Someday I’ll get through a review without quoting Marvel. Probably not. But most of what I just said is not only true long before Marvel but was also the basis of Avengers: Age of Ultron. It is why Tony Stark couldn’t be trusted to create a super bot… a suit of armor around the world (Don’t bring up Endgame, not the point).
Everything Stark feared, he put into Ultron. He went too far. Magic, technology? Same thing. Same result. You take something you don’t understand, and you mix it with politics? It won’t end well.

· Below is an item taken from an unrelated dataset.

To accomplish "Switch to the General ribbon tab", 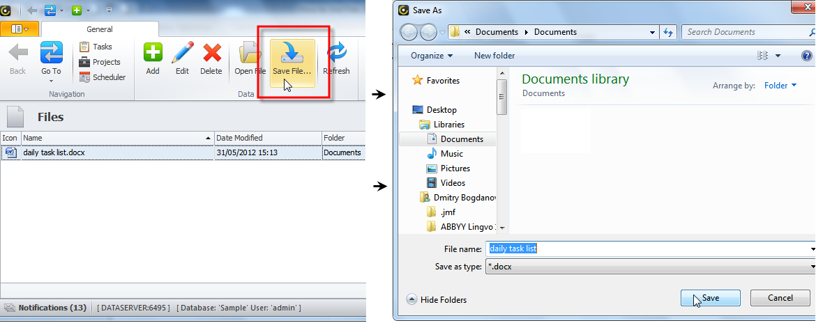I will pos(100,29).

Nothing and no one is beyond this idea. You have a vision you believe to be correct and then become so fearful of losing it that you start doing all the wrong things. You become paranoid and cut out those that you trusted above all. And nothing good comes of that. Especially when someone, or something is there to play on those fears, the anger, the desire, and is willing to handle it all. For a very, tiny price.

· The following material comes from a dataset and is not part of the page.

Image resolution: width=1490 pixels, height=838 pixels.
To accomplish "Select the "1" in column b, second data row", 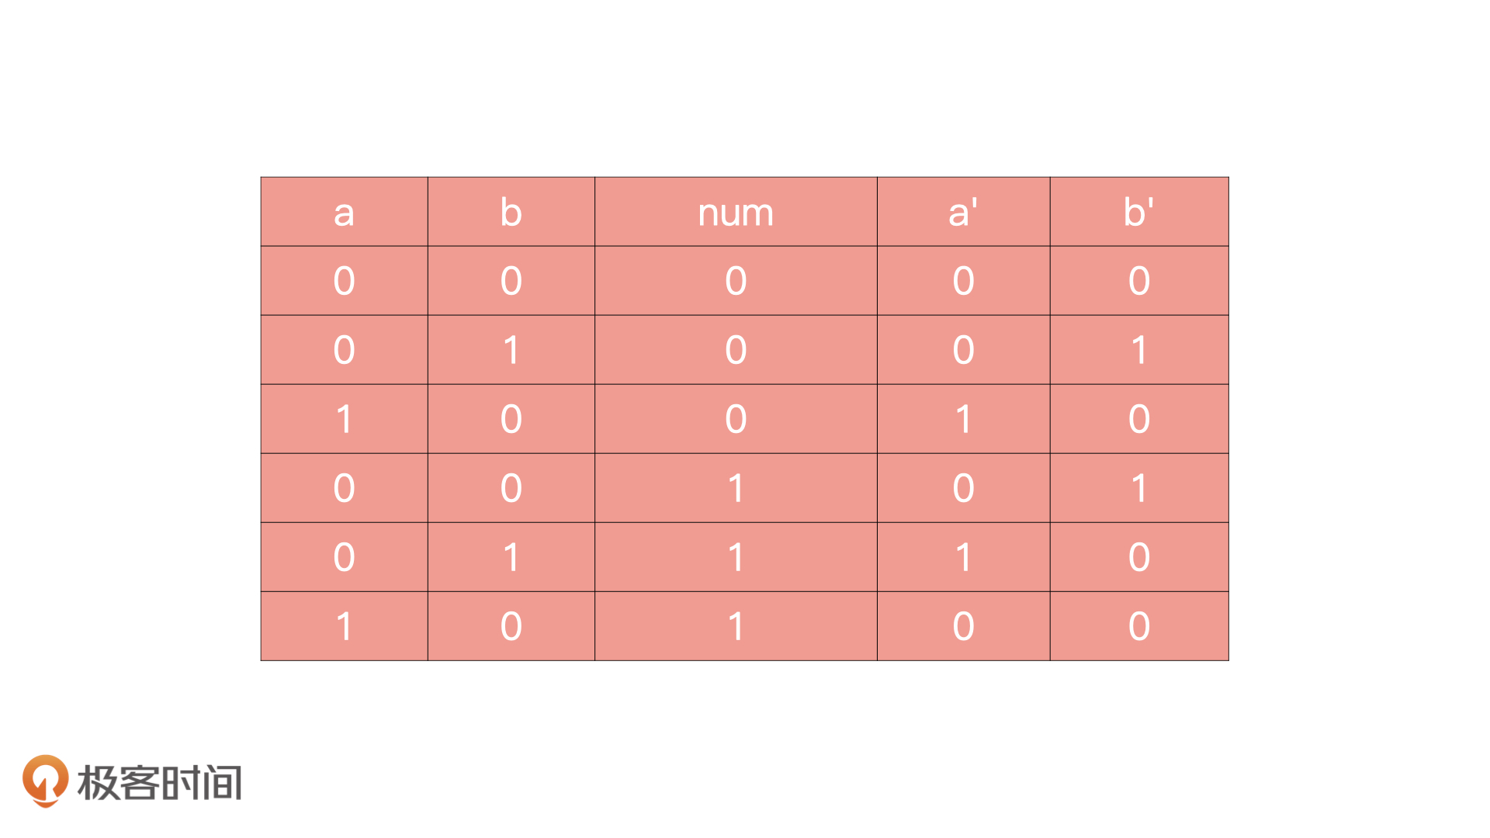I will tap(511, 350).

It is never small. It is never tiny. And nothing good ever comes of it. So, when a dark figure comes to Robespierre and offers him support in bringing his version of France to fruition by awakening weak magic in his blood? Robespierre jumps at the chance, for France, of course.
Things you don’t expect in Alternative History for 300, Alex.

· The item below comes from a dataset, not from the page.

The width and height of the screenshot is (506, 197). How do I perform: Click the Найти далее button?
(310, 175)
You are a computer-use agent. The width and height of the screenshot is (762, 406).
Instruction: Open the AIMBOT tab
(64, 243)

Dark Magic running through the Prime Minister’s bloodlines.
I’m gonna leave that there and move on.
Because I’m mean. And because I promised not to spoil anything.
Wrapping Up With Some Thoughts
- The pacing is fantastic. Again, just don’t rush it. That’s all I’m gonna say there. This book is so good, in fact, that I believe I’m going to buy the audible to reread it (as long as the narrator is good) because, yeah.
- The Holmes and Watson dynamics between Wilberforce and Pitt is brilliant, heartwarming and just hysterical.
- To expand on the above– there are MANY parts of this book that are just dead-pan funny and it is perfect.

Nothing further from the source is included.